The talk focuses on the development and management of an AI as a service platform by SS&C Technologies, which supports the real-time and batch processing of GPU workloads in a financial sector setting.
Key Points:
- AI Cloud as a Service: The platform is designed for efficient processing using GPU resources within SS&C's data center, addressing both economic and technology aspects .
- Infrastructure: The platform includes components like Kubernetes, Kafka, and NiFi, and supports AI-related services such as RAG (retrieval-augmented generation) and language model inferences .
- Business Needs: The system was crafted to meet specific SLAs while minimizing GPU costs, managing real-time and batch ingestion for diverse use cases.
System Implementation:
- The platform supports around 80 GPUs across multiple regions and zones, accommodating over 1,000 use cases and 3,000 users.
- Emphasizes on virtual queuing and rate limiting to efficiently utilize GPU resources, ensuring production traffic has priority access over development traffic.
- Employs Lewis scripts for atomic operations and managing back pressure in system workloads.
Challenges and Solutions:
- Handling Overload: Utilizes OpenAI's API and an async LLM engine to manage incoming job requests and prevent system overload.
- Time Optimization: Implements scheduling windows to optimize workloads during periods of low GPU utilization.
Future Directions:
- Continue enhancing system virtualization to further increase efficiency and reliability of GPU workload processing.
- Develop comprehensive governance policies to ensure compliance and secure usage of AI technologies.

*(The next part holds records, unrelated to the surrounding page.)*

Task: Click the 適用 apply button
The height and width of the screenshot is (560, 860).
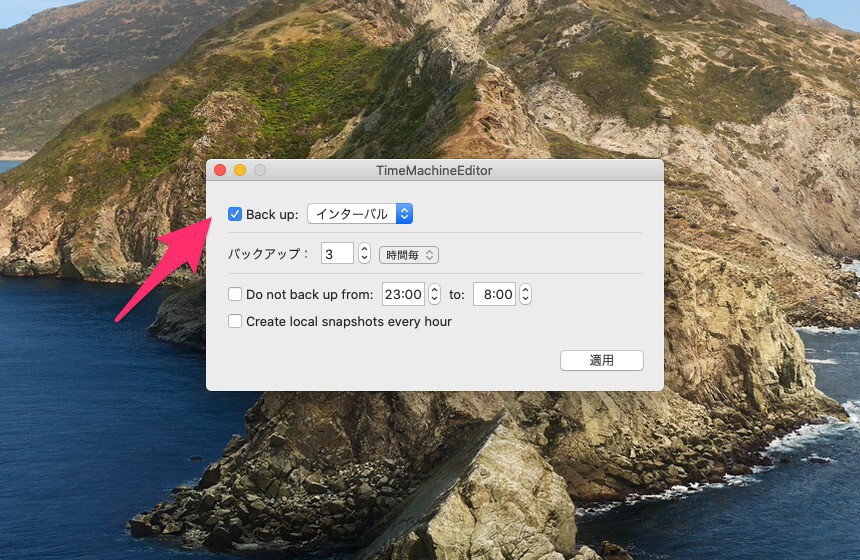Action: tap(601, 360)
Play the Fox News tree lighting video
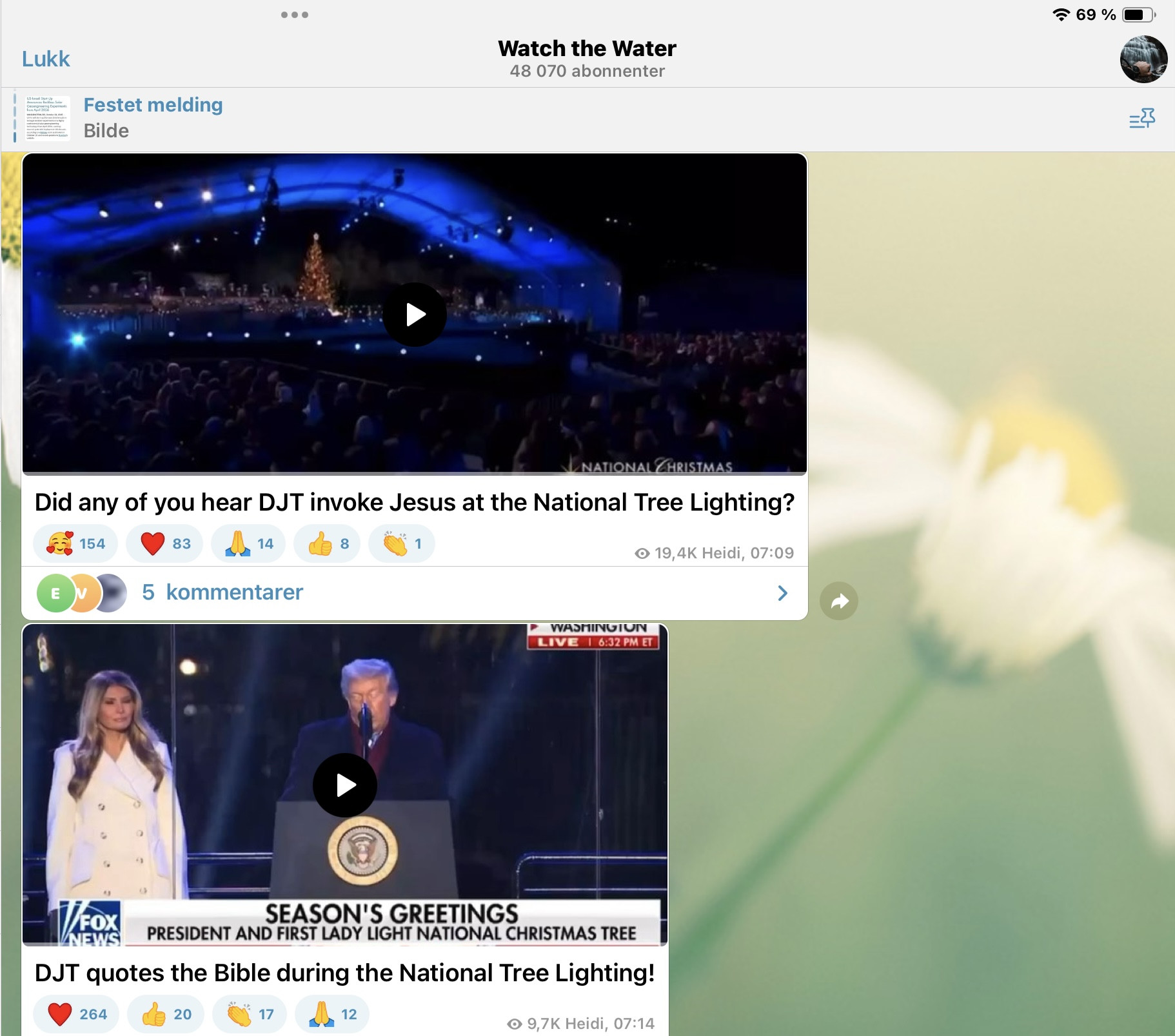1175x1036 pixels. (x=345, y=785)

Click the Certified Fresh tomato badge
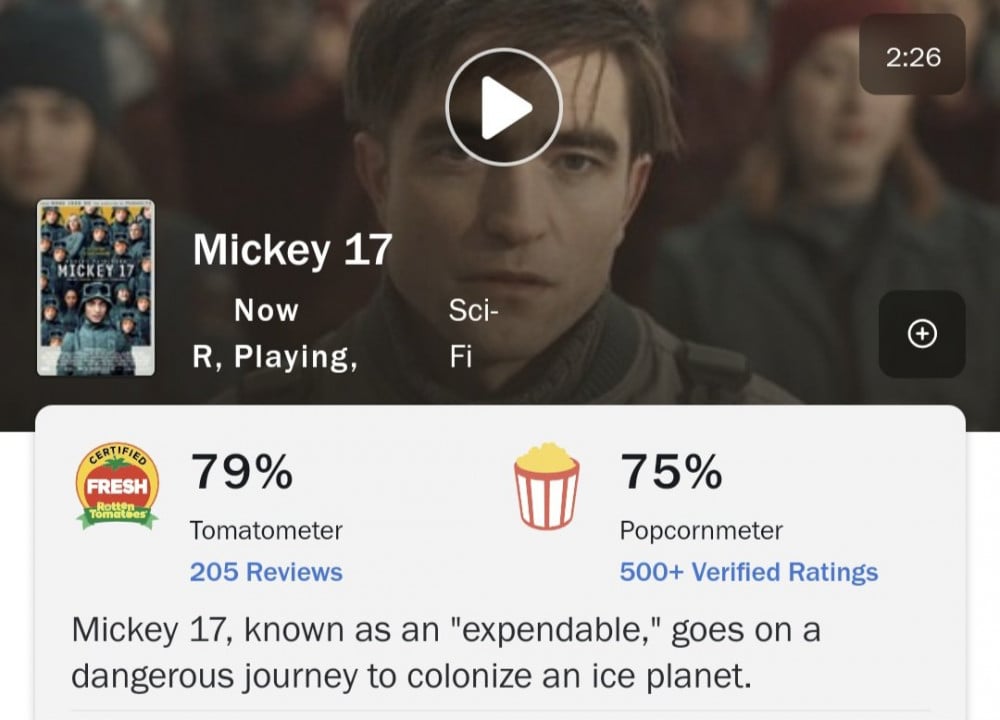pos(116,483)
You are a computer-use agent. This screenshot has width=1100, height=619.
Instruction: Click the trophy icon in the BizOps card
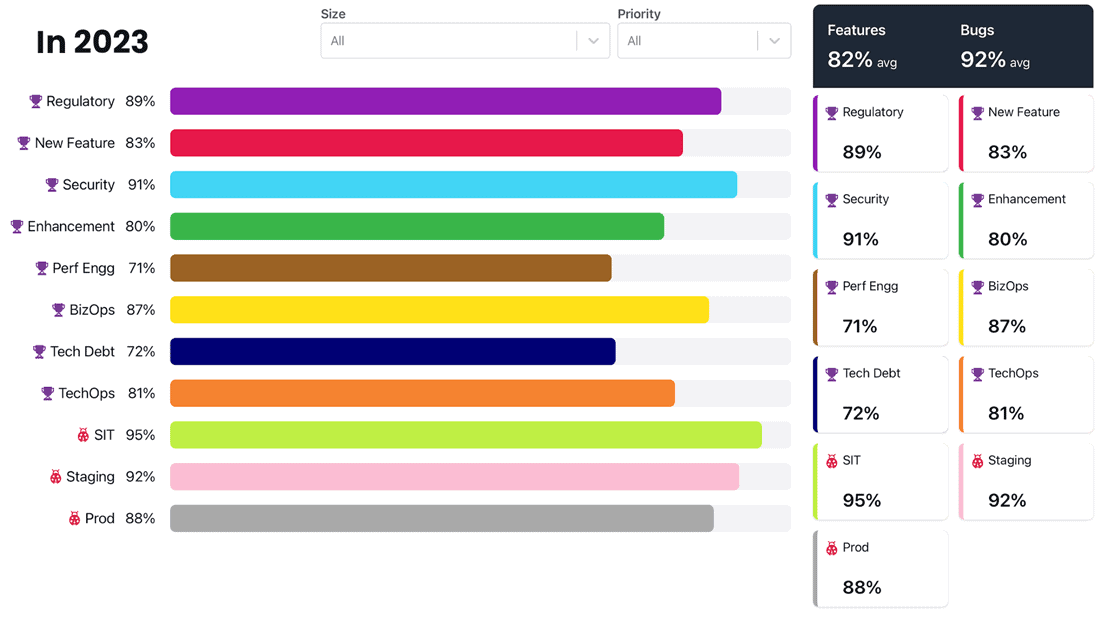tap(977, 287)
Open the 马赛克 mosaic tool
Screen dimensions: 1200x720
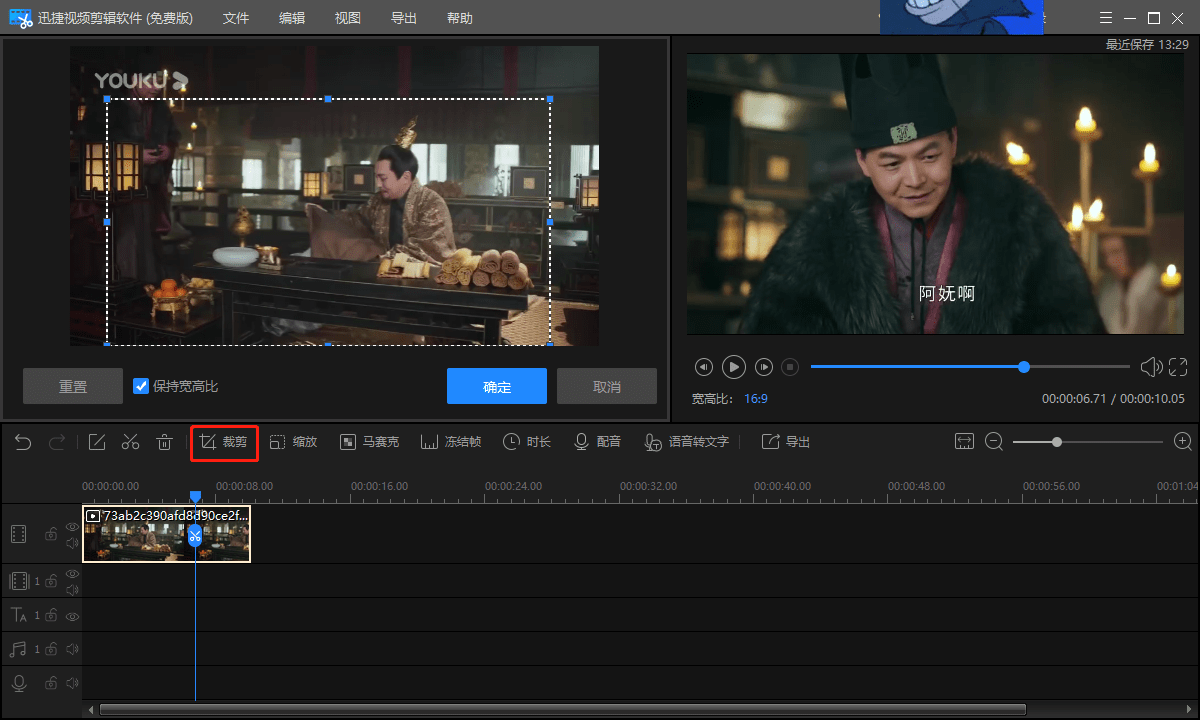pyautogui.click(x=369, y=442)
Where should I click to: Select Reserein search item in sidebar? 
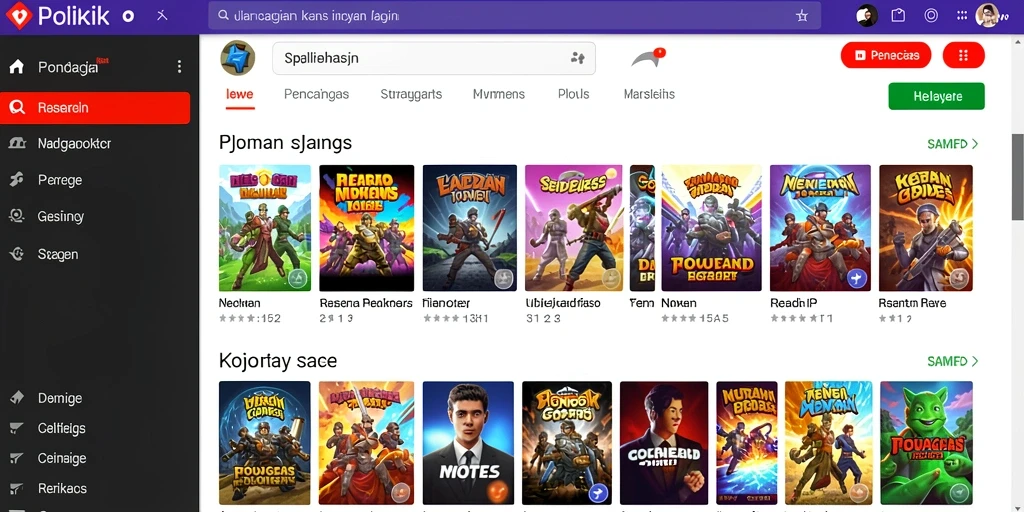click(x=95, y=108)
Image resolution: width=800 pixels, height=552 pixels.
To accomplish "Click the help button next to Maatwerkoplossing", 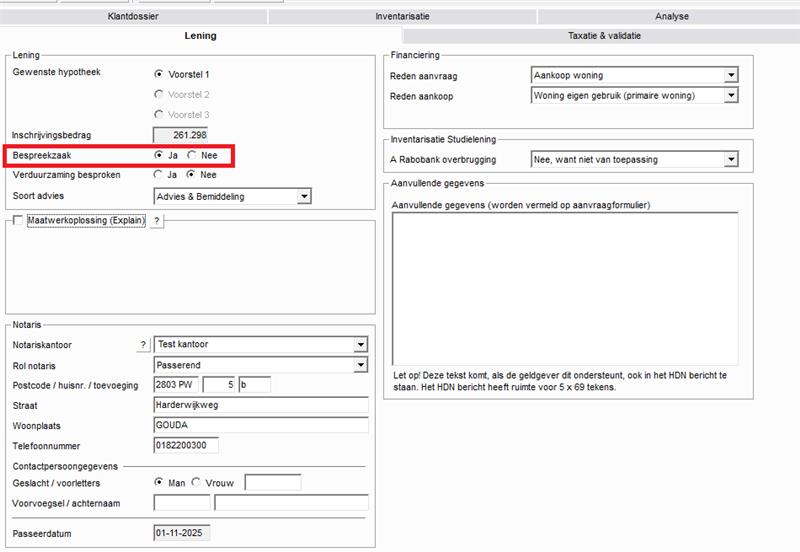I will (157, 220).
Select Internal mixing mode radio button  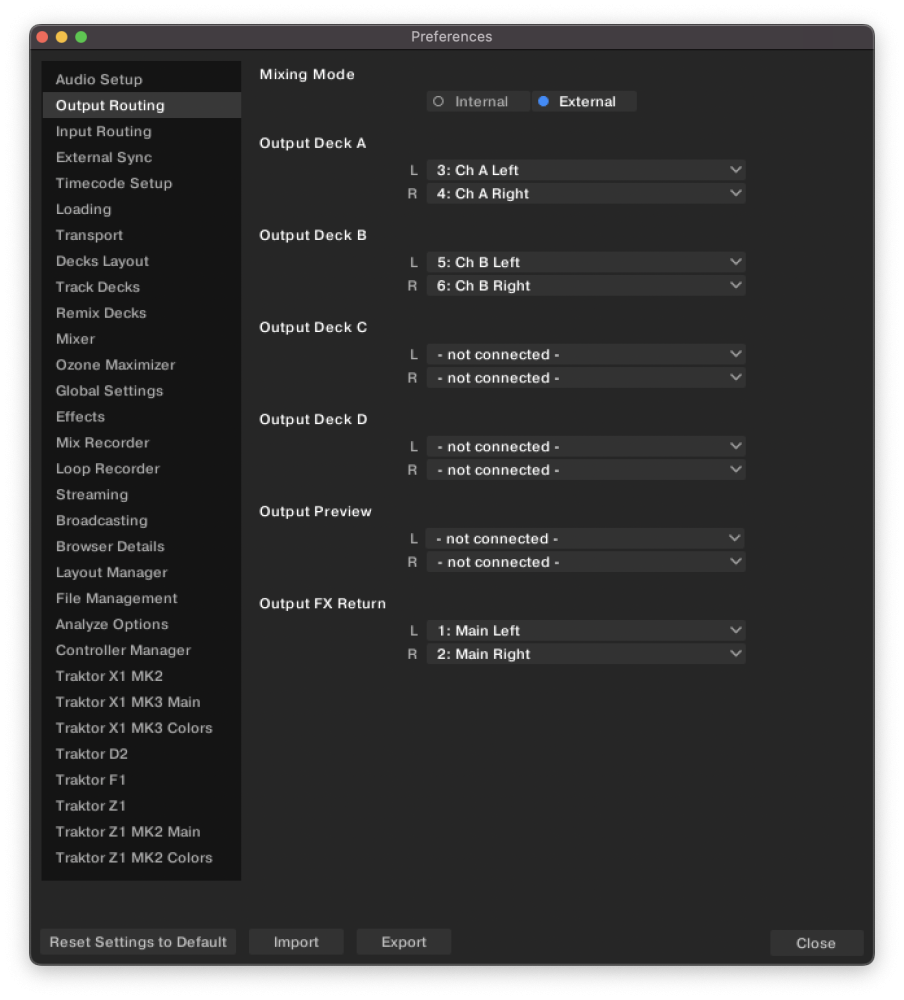point(478,101)
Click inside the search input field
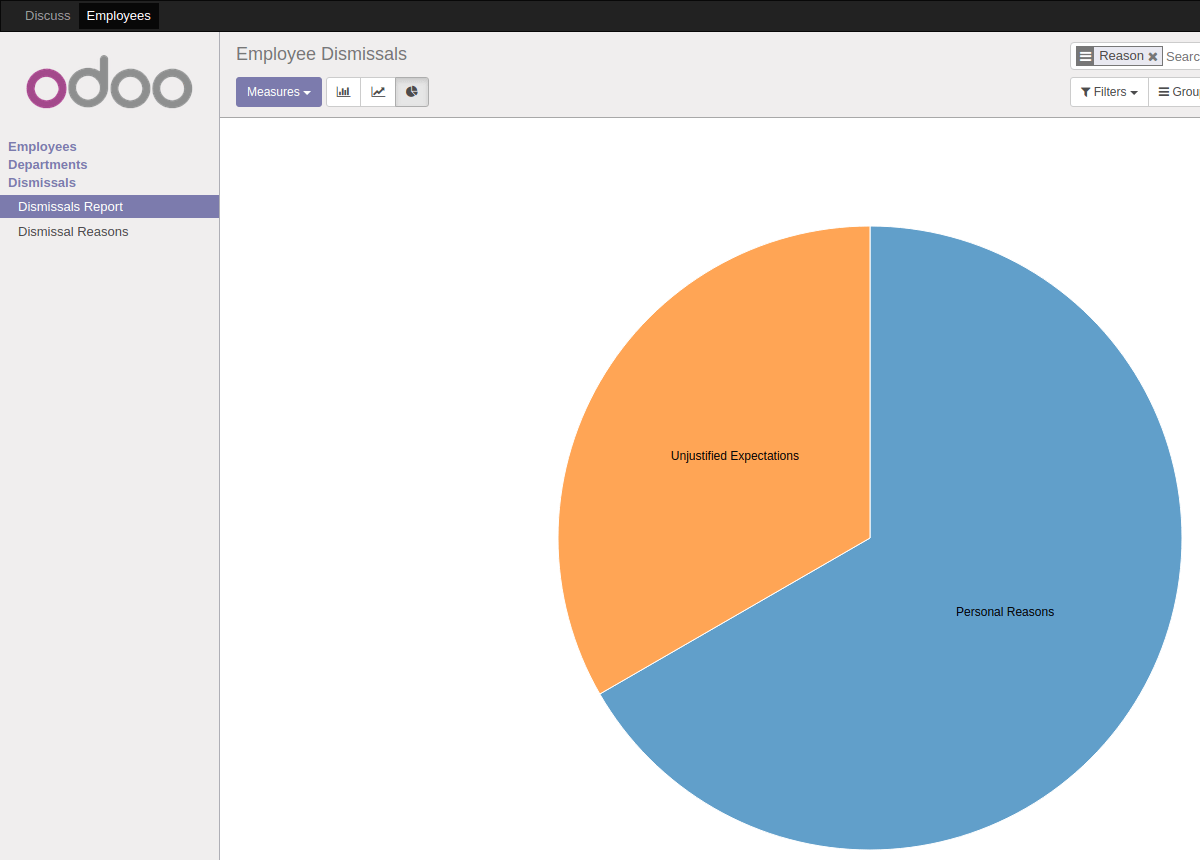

This is the end of the AI-generated content.
Abstract
SS&C Technologies runs 47 trillion dollars of assets on our global private cloud. We have the primitives for infrastructure as well as platforms as a service like Kubernetes, Kafka, NiFi, Databases, etc. A year ago we broke ground and went live with AI as a service providing RAG, inference for embeddings, LLM text, image and voice and we needed an efficient and low TCO platform to power the needs of the business. Our centralized AI Gateway has a prioritized job scheduler that we wrote and we will discuss how over 300 production use cases run workloads in a way that provide the SLAs for the demands required while keeping the GPU costs down. We also run on AWS around the globe and will discuss how the platform works in a multi cloud environment also keeping costs down in different ways in AWS while also meeting SLAs.
Speaker
Joseph Stein
Principal Architect of Research & Development @SS&C Technologies, Previous Apache Kafka Committer and PMC Member
Joe Stein is an Architect, Developer and Security Professional with over 25 years of experience. He has worked on production environments (mostly running Apache Kafka at the core also most often within a containerized environment) at Bloomberg, Verizon, EMC, CrowdStrike, Cisco, Bridgewater Associates, MUFG Union Bank and US Bank. He was also an Apache Kafka Committer and PMC member from Jan 2012- Aug 2016. Currently he is the Principal Architect of Research & Development at SS&C Technologies.